Alex: I really enjoyed creating the gardens. I don’t have any particular background in gardening but I researched Victorian gardens, pleasure gardens, the mania for orchids etc and used this as a starting point for creating my own magical version.
BT&W: Can you walk us through the process of developing the main features for the two gardens? The Carousel and Rosa’s garden itself with the pond for skating was the most beautiful thing ever. But those plum trees and the power that they hold was intriguing just the same.
Alex: The carousel and the plum trees both came about from asking myself what the most wondrous thing each garden could offer might be. It seemed like most people would have a past regret they might wish to change, or would be fascinated by seeing how their life might have turned out of they’d done things differently - but that there would also be a bit of a dark side to these things too.
BT&W: Would you put your hand out into the plum rain or eat the plum to find your regrets? We aren’t absolutely sure ourselves if we would do it or not!
Alex: I’m not sure either! But I think probably not. I don’t think you can really win with the plum rain, and you’re better off sticking with the life you actually have, warts and all.
BT&W: One of our favorite things is having a good cup of tea while reading a book. If The Winter Garden as a whole book is a certain flavour of tea, what would you pick?
Alex: I really like lapsang souchong tea, and I think this would be a good fit for the Winter Garden, as it makes me think of smoky bonfires and being outdoors.

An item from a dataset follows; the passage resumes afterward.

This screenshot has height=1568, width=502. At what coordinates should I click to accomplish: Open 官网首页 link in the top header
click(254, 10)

BT&W: That ending… just wow! Without spoiling it too much, can you walk us through how you came to the ending and what it means to you?

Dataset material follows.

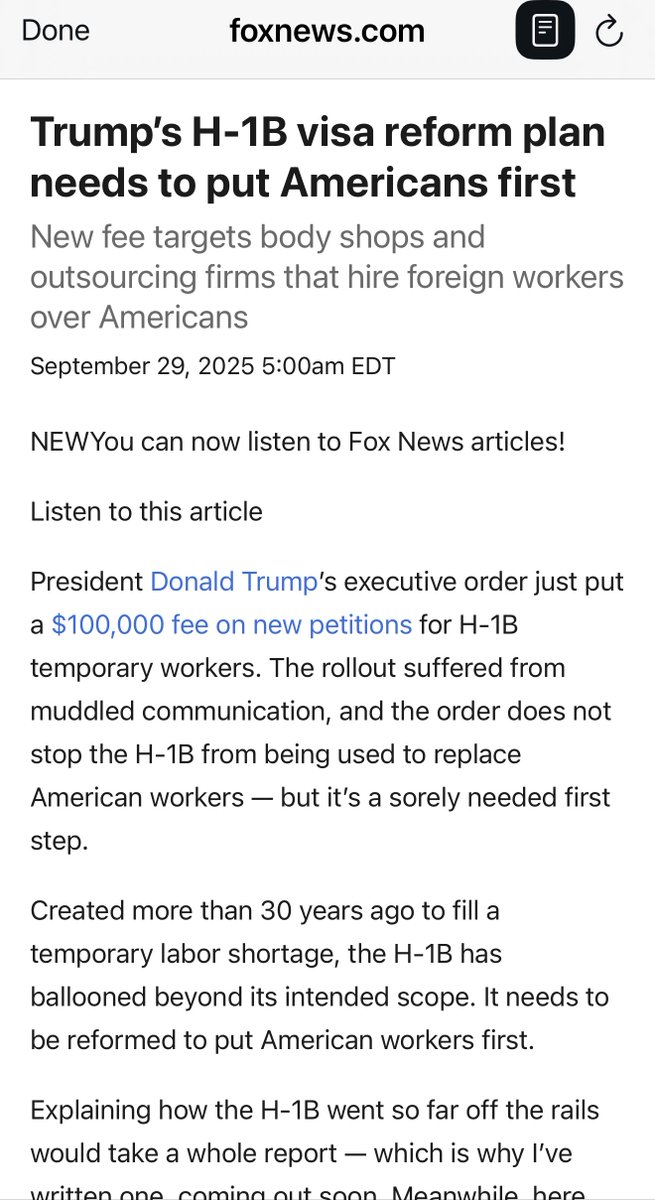655x1200 pixels.
Task: Toggle the reader mode icon
Action: 545,31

Alex: I knew I wanted an ending that was mostly happy for the two main characters, without things being tied up too neatly. So I aimed for an ending that would feel satisfying to the reader and that both women are in some way free at the end. I wanted them to make peace with the decisions they’d made in their lives and to be ready to move forwards. I also wanted to explore the relationship between mother and child and to acknowledge that it’s a powerful bond, but that that doesn’t necessarily mean that a mother would always get things right or know what was best. I suppose I wanted to celebrate the imperfection as much as anything, and the fact that we all make mistakes all the time, even when we have the best intentions at heart.
BT&W: What is your writing process usually like? Does The Winter Garden have a playlist or anything that you listened to while writing or that you would recommend to readers who don’t want to leave that world just yet?
Alex: I find it really hard to concentrate on writing if there’s any music playing, so I try to work in silence as much as I can, although this isn’t always possible now that I have two young children. I used to enjoy writing at night because the house would be quiet and I knew I wouldn’t be disturbed, but now I have to be less precious about my preferences and just write whenever I find a spare moment.
BT&W: What are you currently reading now/ recommending to other readers?
Alex: I recently enjoyed reading The Plot by Jean Hanff Korelitz. Other than that, I’ve been reading a lot of Postman Pat books to my toddler, as they’re his current favourite.
BT&W: Do you have any new works on the horizon that readers should be looking out for and do you have any information that you can share with us on those projects?
Alex: I’m currently working on my children’s series, which is about a group of explorers who have underwater adventures, and the protagonist is part mermaid too. The most recent one - Explorers on Pirate Island - came out this month, and I love working on these books because they remind me of the stories I enjoyed as a child, and why I first wanted to tell stories of my own.